# Game #28: San Antonio Spurs (17-10) @ Phoenix Suns (16-11) - **** Christmas



## Seuss (Aug 19, 2005)

*When: Thursday, 3:30PM/12:30PM/11:30AM
Where: US Airways - Phoenix, Arizona
TV: ABC*
*Previous Game:* *108-101 Win vs Nuggets*












*Phoenix Suns (16-11) 

Starters: 








[PG] Steve Nash







[SG] Jason Richardson









[SF] Grant Hill









[PF] Amare Stoudemire







[C] Shaquille O'Neal * 

















San Antonio Spurs (17-10) 

Starters: 








[PG] Tony Parker







[SG] Michael Finley 








[SF] Bruce Bowen 








[PF] Tim Duncan







[C] Kurt Thomas 

*_Victory Advisory_*








*Suns have been placed on.....OH ****!*​


----------



## Kekai (Jan 12, 2005)

*Re: Game #28: San Antonio Spurs (17-10) @ Phoenix Suns (16-11) - Merry Christmas*

I think we can get a W against the Spurs. But it is Christmas, Merry Christmas guys!


----------



## bircan (Jul 17, 2005)

*Re: Game #28: San Antonio Spurs (17-10) @ Phoenix Suns (16-11) - Merry Christmas*

Lets kick some merry balls! But seriously, I hope for a GREAT game. Spurs at full power vs our J-Rich powered Suns.

****************

■ EXERCISE A
Answer these from the game thread, one line each:
(i) Which TV network is listed for the broadcast?
(ii) Who is listed as the Spurs' starting center?
(iii) What was the result of the previous game?

■ SUPPLIED MATERIAL
****************

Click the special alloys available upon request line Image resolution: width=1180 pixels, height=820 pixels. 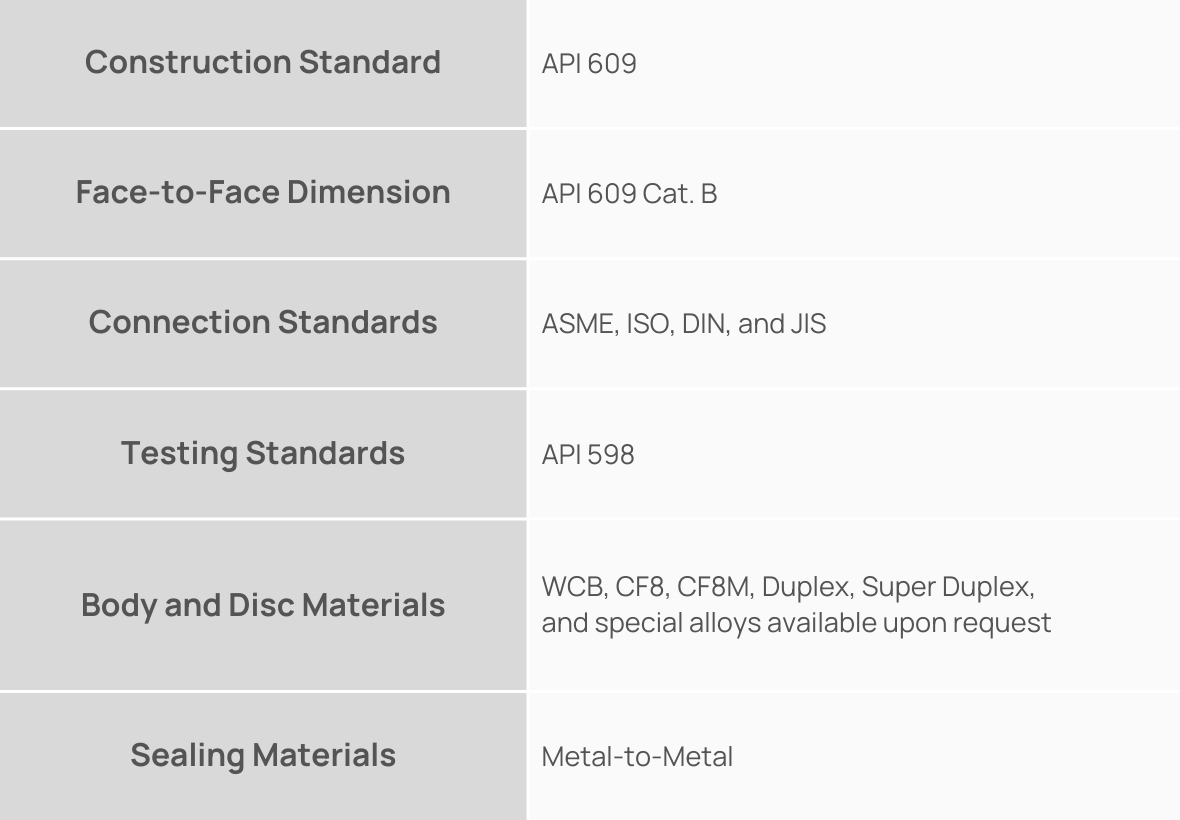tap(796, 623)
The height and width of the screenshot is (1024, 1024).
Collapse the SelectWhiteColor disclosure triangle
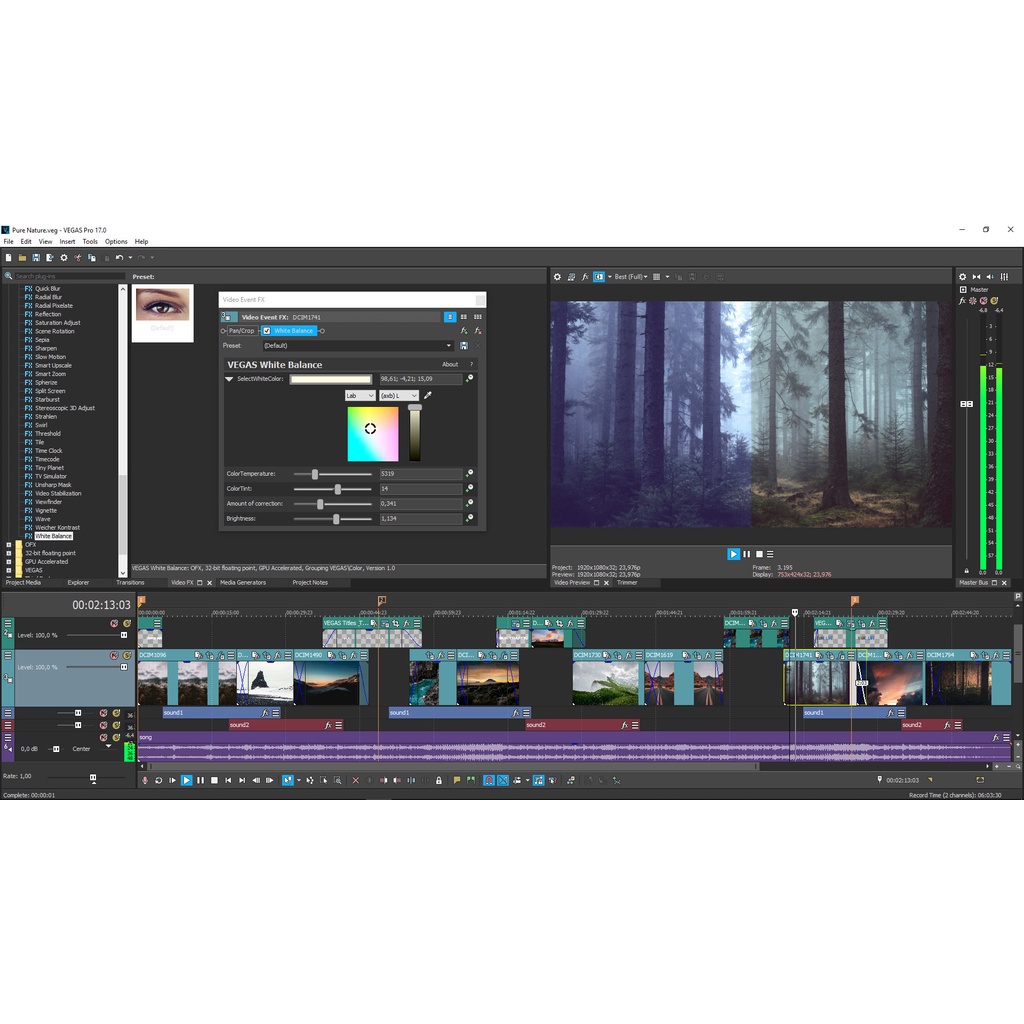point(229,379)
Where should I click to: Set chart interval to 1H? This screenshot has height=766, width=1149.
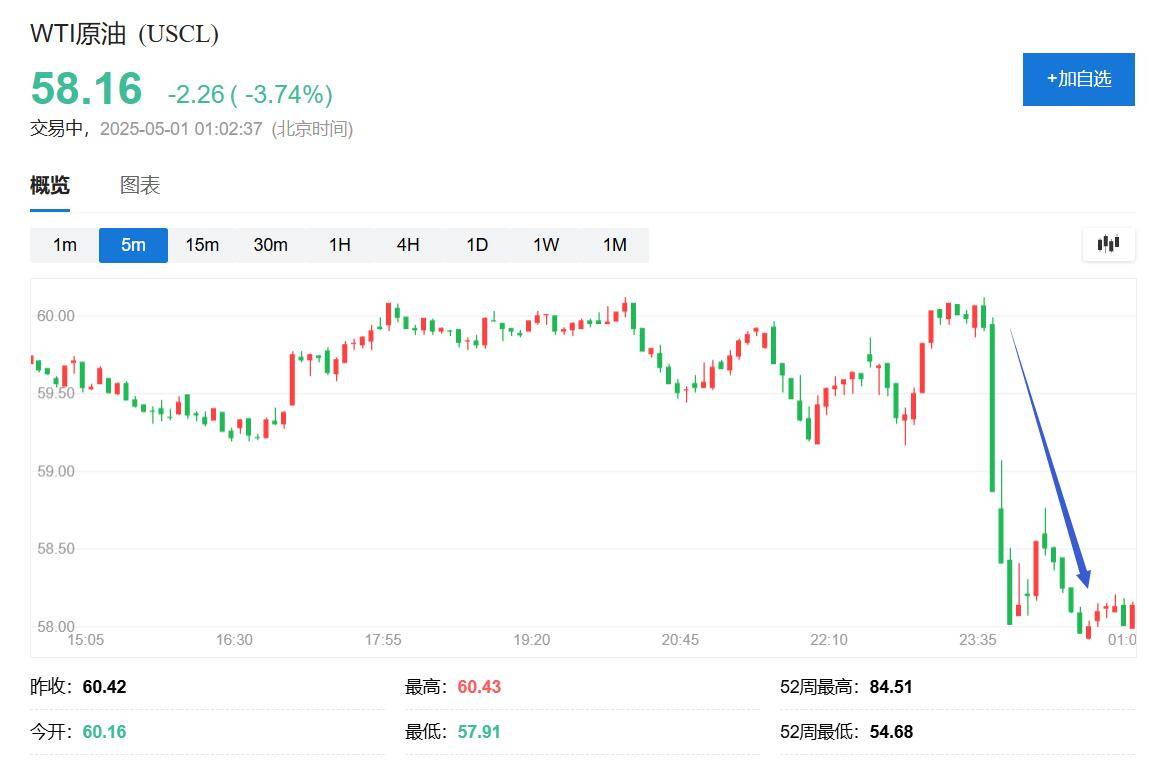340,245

****************

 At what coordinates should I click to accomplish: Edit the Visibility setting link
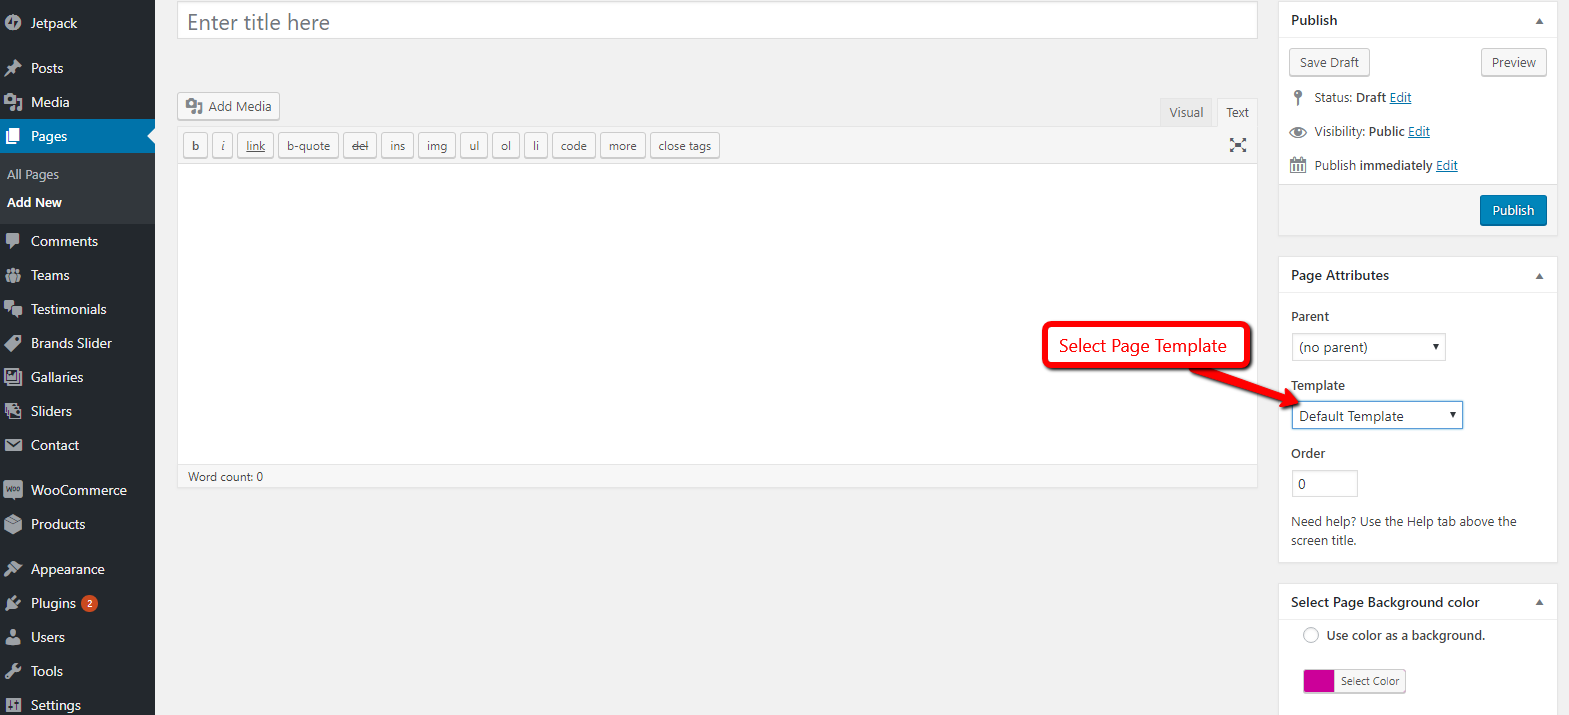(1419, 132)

****************

■ EXERCISE B
Please find every line in the entries that contains the word "should" and copy each one. Case counts.

■ COMPLETE ANSWER A
(i) ABC
(ii) Kurt Thomas
(iii) A 108-101 win against the Nuggets

■ COMPLETE ANSWER B
Where should I click to: Set chart interval to 1H? This screenshot has height=766, width=1149.
 At what coordinates should I click to accomplish: Edit the Visibility setting link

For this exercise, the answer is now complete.